Description of the task:
Format the lines of the records below as a JSON list of strings, one string per line with blank lines omitted, starting at the line containing "Click the Pro" and ending at the line containing "The height and width of the screenshot is (840, 1444).".

Data provided:
┌──
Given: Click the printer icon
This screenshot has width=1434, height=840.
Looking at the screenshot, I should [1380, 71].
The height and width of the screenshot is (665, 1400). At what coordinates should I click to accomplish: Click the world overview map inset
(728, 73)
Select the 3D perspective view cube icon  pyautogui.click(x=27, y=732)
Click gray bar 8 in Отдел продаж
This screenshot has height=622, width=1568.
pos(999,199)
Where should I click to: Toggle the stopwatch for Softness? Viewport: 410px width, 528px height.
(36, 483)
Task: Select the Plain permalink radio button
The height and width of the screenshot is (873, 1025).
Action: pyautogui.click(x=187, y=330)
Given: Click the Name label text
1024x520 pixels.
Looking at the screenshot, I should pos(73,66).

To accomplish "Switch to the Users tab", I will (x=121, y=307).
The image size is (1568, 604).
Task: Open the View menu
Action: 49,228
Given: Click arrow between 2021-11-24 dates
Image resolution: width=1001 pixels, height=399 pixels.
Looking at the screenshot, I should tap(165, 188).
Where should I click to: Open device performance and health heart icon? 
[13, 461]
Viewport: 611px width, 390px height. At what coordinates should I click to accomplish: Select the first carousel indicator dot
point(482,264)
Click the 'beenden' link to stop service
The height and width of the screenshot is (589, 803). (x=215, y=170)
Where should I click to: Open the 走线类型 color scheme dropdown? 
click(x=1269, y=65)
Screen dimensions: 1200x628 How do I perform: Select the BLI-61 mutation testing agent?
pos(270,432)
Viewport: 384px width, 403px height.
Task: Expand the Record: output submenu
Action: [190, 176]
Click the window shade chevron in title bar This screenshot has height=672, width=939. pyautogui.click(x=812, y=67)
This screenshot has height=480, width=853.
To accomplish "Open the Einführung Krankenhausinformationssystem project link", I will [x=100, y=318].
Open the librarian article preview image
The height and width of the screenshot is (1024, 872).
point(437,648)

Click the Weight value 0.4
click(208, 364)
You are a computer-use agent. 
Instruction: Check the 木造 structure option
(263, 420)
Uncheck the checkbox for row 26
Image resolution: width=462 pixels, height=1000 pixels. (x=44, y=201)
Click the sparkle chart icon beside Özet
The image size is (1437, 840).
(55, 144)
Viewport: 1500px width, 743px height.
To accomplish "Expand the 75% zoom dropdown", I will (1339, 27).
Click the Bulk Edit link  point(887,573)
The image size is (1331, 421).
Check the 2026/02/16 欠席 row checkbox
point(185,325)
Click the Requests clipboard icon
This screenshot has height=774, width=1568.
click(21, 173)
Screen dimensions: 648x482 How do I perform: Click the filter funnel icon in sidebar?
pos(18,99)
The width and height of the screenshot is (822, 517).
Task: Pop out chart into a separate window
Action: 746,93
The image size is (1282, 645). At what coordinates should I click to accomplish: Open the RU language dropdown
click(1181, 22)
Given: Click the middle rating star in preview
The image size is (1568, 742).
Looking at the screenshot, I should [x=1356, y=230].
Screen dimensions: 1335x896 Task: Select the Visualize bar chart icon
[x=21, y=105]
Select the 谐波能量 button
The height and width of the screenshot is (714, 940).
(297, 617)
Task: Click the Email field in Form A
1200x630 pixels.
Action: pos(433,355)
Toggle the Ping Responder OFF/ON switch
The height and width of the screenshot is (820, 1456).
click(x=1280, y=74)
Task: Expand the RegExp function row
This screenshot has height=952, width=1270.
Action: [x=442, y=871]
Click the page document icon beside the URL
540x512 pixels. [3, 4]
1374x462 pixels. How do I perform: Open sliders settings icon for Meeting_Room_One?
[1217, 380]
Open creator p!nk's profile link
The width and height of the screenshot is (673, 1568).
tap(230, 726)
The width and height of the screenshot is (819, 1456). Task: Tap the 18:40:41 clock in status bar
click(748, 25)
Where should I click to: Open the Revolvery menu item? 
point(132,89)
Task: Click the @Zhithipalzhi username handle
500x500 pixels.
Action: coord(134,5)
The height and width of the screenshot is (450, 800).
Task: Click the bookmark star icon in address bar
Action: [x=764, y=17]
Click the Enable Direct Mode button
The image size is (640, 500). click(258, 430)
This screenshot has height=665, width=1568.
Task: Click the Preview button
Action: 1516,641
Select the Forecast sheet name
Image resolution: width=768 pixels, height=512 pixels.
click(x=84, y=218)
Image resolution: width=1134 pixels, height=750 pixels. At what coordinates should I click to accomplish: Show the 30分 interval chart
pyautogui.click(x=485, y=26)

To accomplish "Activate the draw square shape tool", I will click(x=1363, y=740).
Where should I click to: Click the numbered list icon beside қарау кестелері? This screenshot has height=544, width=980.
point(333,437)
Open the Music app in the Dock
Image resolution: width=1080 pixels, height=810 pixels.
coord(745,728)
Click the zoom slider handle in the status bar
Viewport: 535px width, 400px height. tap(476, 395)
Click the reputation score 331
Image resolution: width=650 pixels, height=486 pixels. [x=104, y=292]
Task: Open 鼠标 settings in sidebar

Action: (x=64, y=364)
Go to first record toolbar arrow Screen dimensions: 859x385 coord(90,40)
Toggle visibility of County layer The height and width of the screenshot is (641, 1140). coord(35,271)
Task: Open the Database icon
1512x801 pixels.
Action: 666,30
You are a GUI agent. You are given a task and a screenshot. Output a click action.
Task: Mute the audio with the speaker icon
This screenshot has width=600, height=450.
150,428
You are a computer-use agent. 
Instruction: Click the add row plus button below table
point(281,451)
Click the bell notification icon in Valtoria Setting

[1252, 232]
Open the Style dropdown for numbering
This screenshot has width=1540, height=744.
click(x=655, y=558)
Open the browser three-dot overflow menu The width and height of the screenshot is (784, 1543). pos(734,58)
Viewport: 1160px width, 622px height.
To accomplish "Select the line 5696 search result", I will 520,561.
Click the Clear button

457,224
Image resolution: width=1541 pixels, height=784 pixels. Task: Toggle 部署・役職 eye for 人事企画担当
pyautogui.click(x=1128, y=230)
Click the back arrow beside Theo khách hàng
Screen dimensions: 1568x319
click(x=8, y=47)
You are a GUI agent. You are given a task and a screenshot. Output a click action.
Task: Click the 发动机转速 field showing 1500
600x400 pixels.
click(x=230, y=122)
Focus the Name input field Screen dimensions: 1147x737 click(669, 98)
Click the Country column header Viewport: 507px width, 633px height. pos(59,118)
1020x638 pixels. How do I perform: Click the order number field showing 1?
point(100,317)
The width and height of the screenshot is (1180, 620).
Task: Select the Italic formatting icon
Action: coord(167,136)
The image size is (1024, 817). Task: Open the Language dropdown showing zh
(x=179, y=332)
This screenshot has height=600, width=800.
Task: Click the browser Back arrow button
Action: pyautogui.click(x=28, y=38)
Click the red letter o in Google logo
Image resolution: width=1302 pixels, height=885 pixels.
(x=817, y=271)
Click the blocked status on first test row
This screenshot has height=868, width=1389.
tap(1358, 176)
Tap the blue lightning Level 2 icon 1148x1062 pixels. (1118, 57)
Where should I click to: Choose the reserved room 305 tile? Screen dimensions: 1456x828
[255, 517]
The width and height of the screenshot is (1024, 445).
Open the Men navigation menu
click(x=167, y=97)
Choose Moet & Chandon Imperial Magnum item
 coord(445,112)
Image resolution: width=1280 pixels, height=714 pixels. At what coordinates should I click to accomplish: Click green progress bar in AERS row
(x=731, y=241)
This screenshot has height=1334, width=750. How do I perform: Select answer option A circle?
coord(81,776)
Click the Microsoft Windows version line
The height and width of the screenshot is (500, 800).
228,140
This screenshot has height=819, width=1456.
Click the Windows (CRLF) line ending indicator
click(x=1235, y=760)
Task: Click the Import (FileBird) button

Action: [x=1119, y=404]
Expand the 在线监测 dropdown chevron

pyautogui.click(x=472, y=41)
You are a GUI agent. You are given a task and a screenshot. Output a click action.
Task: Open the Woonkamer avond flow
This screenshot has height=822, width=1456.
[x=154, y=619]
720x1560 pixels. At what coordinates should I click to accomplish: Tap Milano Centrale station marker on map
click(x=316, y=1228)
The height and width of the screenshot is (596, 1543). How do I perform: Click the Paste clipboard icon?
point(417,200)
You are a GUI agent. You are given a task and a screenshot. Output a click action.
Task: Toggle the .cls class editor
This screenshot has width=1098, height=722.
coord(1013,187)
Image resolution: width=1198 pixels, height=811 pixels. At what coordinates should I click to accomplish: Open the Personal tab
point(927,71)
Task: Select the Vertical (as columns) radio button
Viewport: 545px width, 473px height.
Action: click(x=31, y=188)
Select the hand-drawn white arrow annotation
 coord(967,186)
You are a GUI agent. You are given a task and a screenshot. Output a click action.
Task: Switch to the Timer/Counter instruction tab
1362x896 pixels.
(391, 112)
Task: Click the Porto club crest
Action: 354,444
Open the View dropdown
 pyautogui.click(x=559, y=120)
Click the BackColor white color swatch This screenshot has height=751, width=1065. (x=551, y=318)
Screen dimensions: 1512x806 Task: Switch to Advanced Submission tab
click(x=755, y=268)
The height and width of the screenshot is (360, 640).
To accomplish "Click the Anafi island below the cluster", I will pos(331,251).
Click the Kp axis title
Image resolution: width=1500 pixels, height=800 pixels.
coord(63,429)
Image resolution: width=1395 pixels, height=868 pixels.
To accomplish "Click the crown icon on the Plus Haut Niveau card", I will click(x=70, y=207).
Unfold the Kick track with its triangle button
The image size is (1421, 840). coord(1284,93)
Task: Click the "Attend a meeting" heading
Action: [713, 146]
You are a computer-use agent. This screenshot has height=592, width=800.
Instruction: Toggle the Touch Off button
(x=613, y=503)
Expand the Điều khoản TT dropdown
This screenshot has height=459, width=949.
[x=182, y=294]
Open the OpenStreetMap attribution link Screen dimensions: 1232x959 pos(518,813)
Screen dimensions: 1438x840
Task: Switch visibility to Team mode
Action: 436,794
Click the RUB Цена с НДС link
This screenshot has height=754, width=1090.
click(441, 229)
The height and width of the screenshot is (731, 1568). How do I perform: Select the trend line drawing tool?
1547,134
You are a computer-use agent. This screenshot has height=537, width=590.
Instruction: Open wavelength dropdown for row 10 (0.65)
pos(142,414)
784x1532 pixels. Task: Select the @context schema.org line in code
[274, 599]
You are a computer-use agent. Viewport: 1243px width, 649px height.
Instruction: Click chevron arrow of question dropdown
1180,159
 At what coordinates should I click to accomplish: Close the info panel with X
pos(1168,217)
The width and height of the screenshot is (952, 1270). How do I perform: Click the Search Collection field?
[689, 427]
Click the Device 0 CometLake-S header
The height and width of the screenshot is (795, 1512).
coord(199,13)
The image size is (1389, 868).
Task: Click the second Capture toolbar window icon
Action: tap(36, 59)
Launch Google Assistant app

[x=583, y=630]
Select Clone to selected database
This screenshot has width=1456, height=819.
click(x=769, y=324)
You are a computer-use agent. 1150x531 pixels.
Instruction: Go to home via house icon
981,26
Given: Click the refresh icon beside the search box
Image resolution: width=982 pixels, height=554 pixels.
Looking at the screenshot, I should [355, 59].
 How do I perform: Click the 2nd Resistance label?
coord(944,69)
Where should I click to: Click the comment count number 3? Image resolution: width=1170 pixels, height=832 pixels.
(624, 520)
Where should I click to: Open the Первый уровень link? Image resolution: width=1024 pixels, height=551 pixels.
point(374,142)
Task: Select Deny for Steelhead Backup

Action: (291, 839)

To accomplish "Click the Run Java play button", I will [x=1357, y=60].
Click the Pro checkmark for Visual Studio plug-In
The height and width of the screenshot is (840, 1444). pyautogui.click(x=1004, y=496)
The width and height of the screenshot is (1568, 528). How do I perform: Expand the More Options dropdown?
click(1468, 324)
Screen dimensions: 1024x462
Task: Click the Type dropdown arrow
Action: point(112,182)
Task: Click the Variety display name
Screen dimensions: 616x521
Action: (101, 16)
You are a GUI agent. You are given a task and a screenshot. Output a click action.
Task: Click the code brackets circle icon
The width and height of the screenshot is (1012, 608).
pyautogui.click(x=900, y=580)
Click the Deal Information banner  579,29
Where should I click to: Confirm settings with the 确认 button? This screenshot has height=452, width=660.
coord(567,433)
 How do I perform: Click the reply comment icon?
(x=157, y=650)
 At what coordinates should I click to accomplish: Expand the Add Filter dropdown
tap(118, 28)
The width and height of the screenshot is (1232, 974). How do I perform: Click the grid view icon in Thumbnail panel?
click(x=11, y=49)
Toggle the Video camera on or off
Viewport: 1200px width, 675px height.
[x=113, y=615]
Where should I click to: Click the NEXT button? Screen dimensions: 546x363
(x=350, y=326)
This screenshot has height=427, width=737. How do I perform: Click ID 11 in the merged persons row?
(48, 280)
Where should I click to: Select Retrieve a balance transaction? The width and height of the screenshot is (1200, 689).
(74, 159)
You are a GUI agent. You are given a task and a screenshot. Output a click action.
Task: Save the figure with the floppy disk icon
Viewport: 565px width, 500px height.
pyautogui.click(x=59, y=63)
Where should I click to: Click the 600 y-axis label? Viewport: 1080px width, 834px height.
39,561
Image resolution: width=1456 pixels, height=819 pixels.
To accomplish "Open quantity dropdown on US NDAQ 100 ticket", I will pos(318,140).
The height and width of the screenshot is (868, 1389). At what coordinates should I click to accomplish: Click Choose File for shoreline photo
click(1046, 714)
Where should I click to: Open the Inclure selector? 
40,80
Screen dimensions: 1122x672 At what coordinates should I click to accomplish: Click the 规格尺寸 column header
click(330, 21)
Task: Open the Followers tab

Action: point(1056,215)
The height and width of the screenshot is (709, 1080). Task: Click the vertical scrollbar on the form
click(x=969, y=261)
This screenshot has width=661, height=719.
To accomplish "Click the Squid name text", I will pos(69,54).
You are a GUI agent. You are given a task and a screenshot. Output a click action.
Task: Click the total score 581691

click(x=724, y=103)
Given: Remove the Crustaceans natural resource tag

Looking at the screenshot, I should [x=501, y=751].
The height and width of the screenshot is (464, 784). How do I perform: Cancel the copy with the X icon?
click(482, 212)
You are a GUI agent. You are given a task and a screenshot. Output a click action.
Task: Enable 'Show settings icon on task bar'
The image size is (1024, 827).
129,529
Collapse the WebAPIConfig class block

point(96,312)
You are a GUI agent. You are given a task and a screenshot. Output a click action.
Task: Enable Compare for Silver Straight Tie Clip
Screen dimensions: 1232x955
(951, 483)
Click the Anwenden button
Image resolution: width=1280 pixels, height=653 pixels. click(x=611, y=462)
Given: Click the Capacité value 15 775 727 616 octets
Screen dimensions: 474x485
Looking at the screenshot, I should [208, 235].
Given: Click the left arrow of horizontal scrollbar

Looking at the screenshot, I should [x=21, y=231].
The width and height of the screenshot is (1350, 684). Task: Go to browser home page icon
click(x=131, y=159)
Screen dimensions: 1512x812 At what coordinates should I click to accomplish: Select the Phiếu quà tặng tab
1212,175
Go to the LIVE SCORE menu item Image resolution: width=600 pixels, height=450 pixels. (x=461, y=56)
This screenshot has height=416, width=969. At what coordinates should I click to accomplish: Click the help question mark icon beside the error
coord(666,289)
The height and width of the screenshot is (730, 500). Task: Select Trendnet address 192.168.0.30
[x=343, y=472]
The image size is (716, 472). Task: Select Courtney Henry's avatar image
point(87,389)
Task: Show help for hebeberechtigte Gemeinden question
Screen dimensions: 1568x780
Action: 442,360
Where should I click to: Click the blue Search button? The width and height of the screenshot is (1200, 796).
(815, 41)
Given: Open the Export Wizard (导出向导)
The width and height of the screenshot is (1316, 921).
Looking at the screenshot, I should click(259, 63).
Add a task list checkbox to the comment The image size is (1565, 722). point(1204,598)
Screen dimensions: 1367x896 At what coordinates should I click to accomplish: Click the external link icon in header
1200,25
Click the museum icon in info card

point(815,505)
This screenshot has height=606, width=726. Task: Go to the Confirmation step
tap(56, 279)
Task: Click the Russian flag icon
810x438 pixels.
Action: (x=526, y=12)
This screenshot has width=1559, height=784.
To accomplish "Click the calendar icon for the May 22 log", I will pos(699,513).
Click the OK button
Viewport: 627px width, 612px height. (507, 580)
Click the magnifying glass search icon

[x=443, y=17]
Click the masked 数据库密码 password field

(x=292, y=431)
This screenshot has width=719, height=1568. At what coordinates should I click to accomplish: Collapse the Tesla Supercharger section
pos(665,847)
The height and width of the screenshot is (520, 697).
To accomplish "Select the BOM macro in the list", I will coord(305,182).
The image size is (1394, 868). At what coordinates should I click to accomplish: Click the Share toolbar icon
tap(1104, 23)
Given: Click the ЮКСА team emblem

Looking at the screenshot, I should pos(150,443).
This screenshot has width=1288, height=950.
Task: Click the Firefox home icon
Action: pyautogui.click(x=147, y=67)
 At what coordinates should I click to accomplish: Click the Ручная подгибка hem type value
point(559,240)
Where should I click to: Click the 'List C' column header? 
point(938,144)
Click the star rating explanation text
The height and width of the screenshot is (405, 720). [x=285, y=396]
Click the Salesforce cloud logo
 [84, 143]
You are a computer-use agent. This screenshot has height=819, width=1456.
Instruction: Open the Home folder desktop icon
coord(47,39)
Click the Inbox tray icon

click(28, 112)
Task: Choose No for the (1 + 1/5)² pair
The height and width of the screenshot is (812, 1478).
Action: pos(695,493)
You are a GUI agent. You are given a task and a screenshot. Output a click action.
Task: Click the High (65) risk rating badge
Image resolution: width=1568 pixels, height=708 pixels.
└──
Output for this task:
[
  "Click the Pro checkmark for Visual Studio plug-In",
  "The height and width of the screenshot is (840, 1444). pyautogui.click(x=1004, y=496)"
]